Copy out verbatim everything from the line that contains "has height=590, width=811." down to the line that contains "source-note: Sumber: Direktorat Jenderal Imigrasi Kem… is", with both of those lines included.

[Stored data]
=== Begin Enclosure ===

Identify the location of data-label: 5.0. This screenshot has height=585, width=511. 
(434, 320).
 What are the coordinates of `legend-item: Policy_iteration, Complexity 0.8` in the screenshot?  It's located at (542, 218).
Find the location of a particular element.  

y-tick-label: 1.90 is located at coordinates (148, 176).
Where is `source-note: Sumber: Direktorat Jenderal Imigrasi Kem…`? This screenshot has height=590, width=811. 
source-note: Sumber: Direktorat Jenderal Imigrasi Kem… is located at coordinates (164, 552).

=== End Enclosure ===
=== Begin Enclosure ===

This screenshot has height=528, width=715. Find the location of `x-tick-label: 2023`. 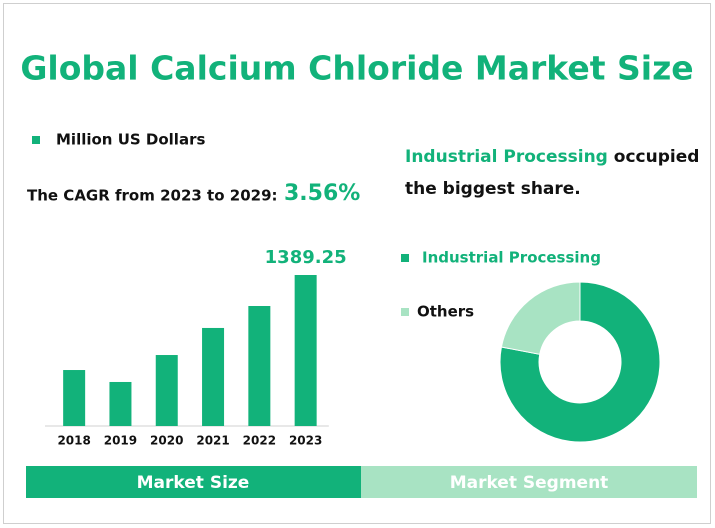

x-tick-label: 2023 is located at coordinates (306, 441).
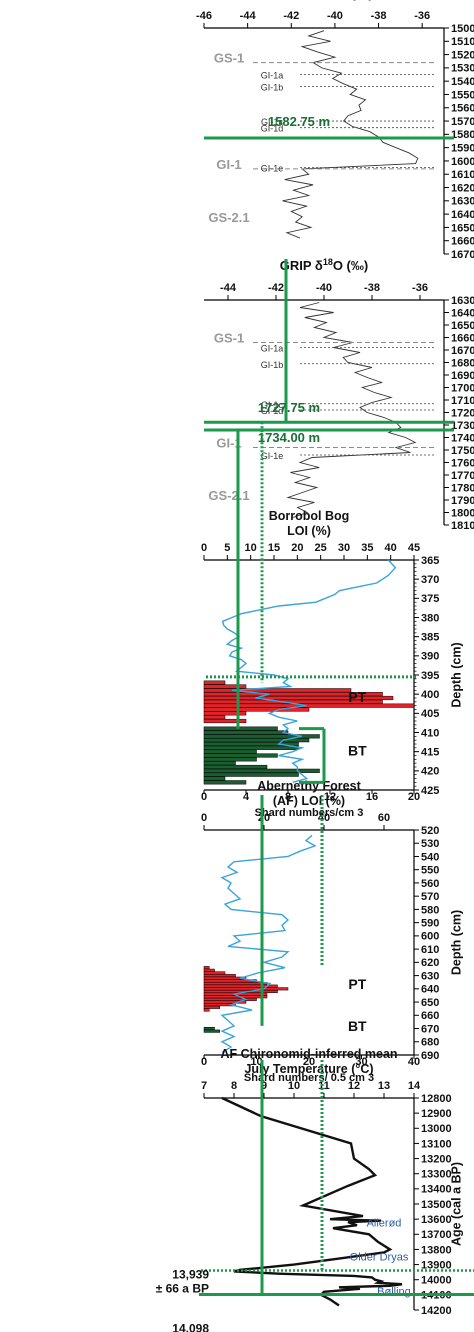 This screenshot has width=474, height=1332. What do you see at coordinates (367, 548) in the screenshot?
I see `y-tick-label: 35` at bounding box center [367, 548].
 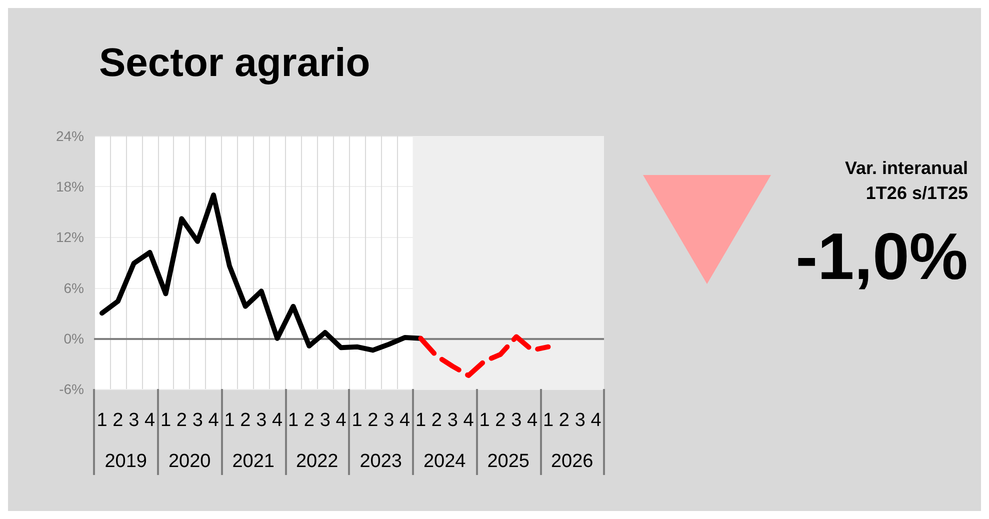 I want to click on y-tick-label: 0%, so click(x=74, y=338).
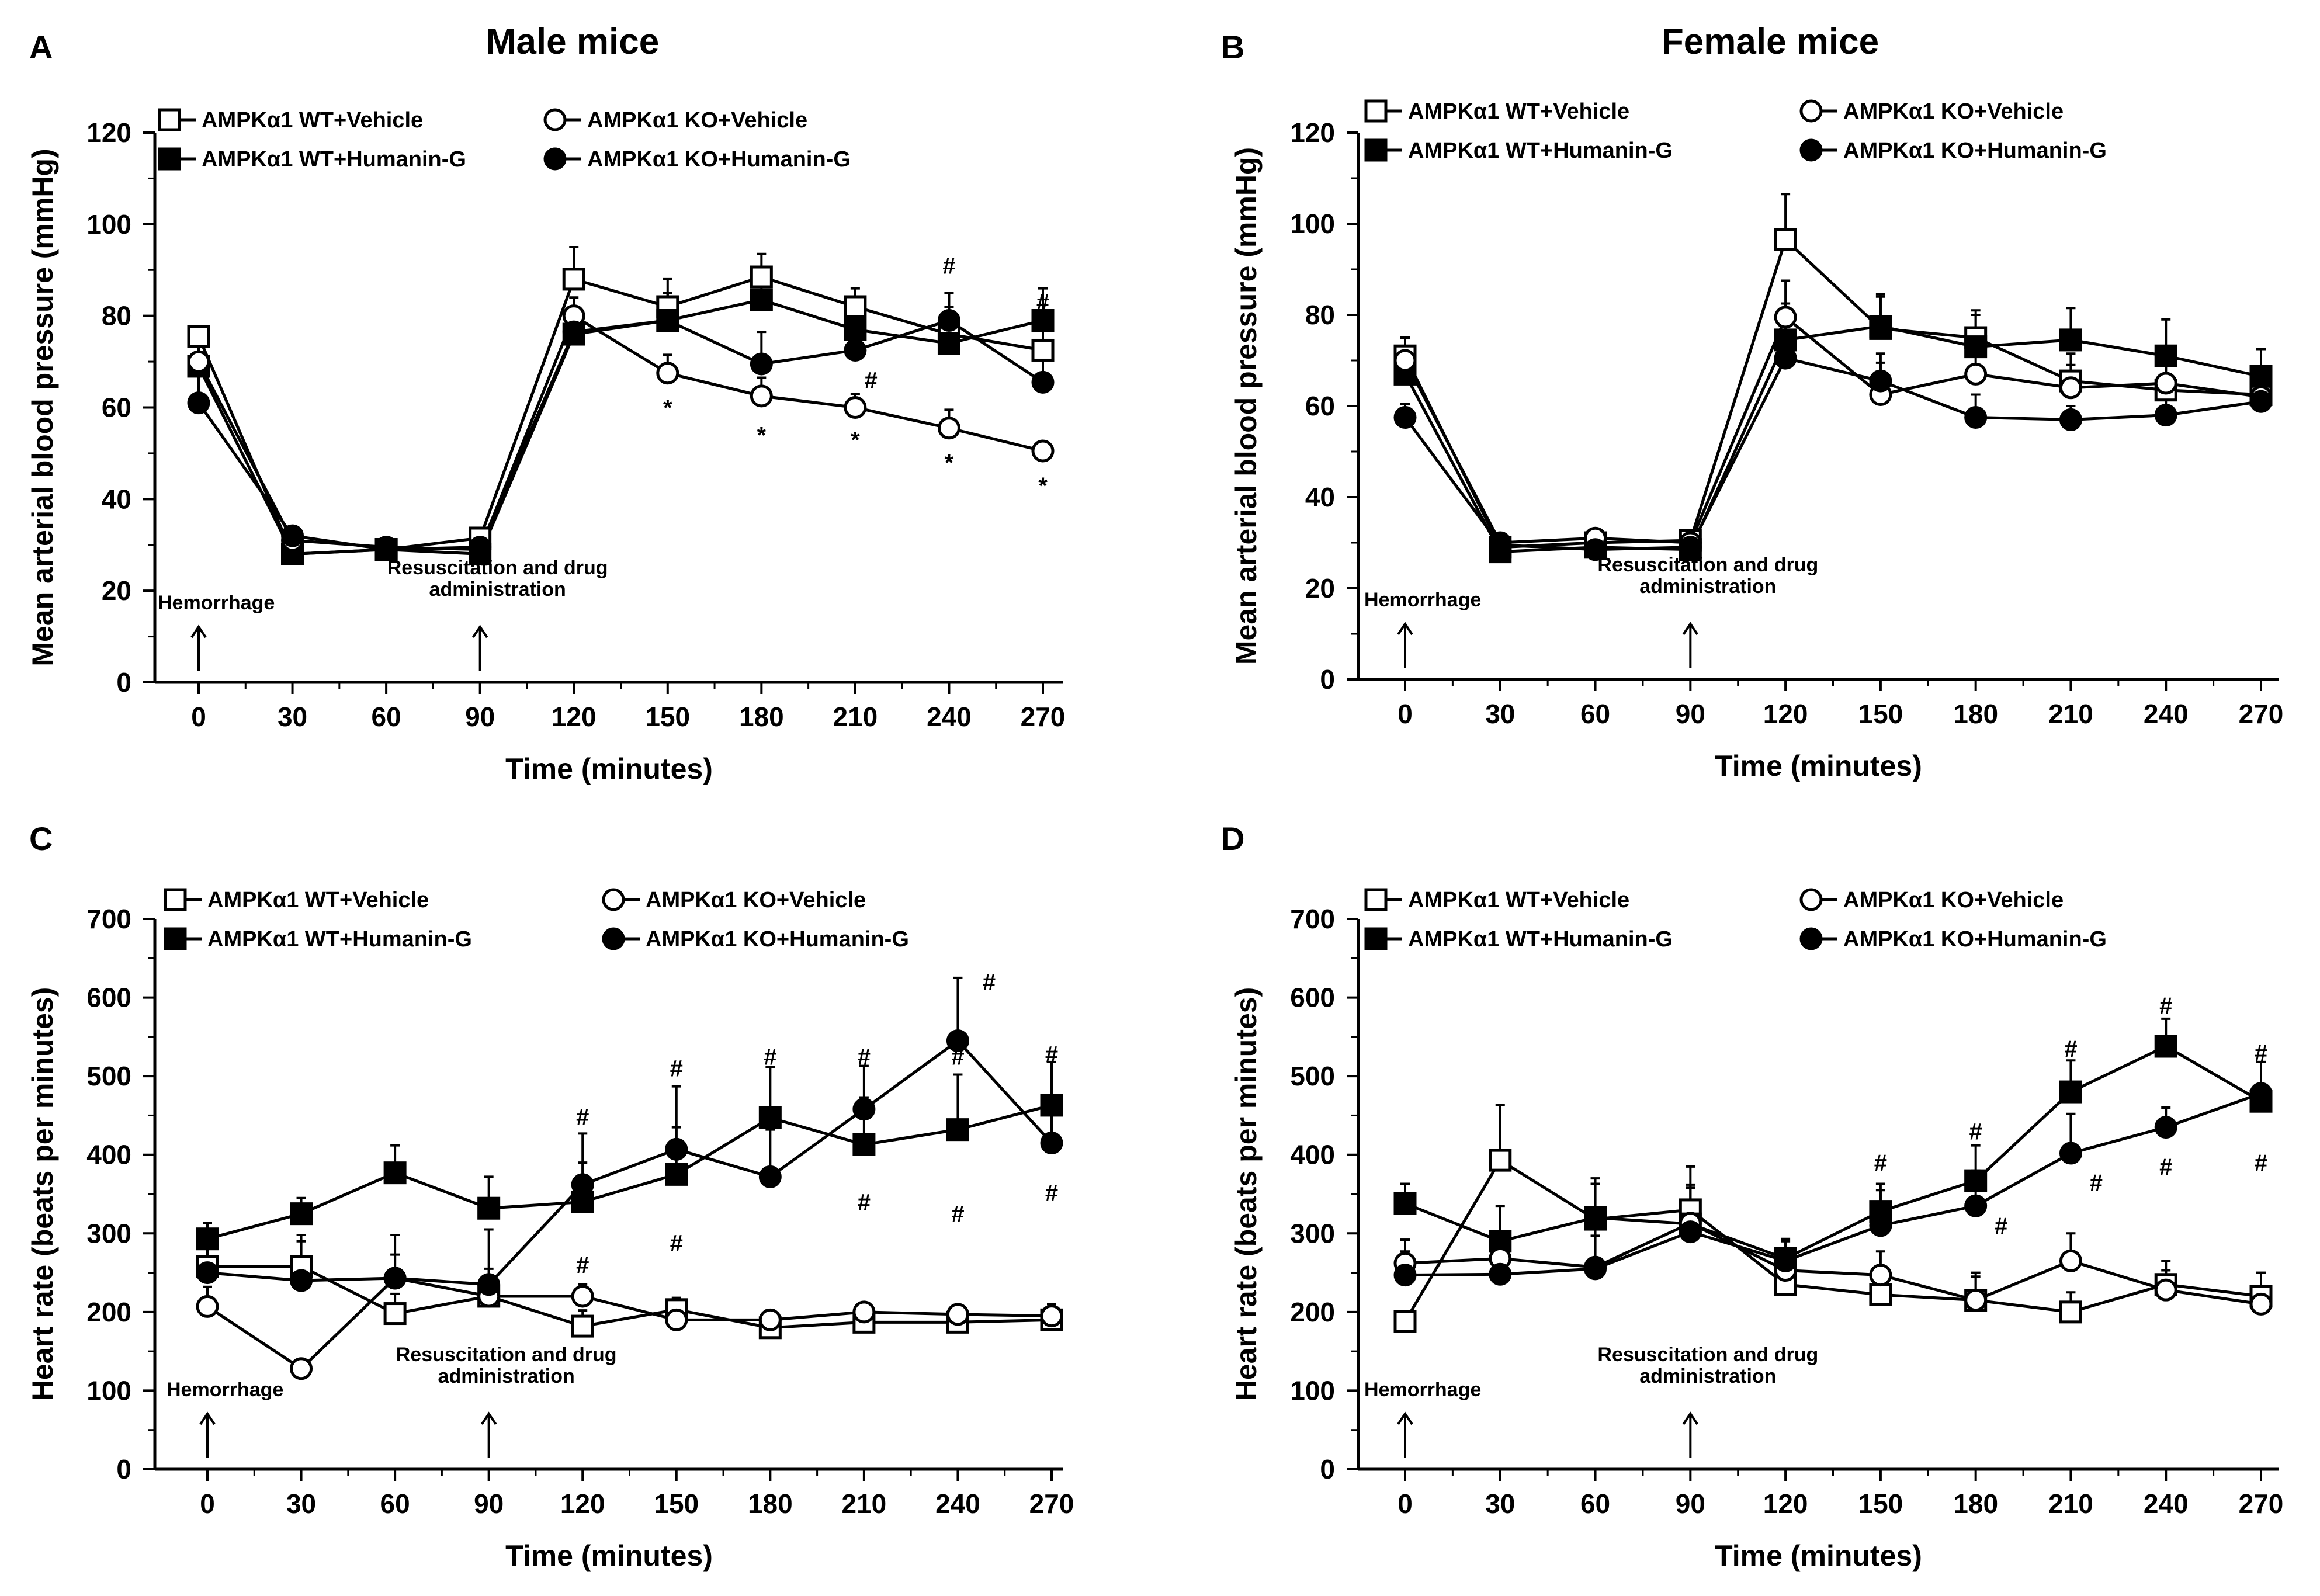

=== End Enclosure ===

(Result of the exercise):
Where is `source-note: Sumber: Direktorat Jenderal Imigrasi Kem…`? This screenshot has height=590, width=811. 
source-note: Sumber: Direktorat Jenderal Imigrasi Kem… is located at coordinates (164, 552).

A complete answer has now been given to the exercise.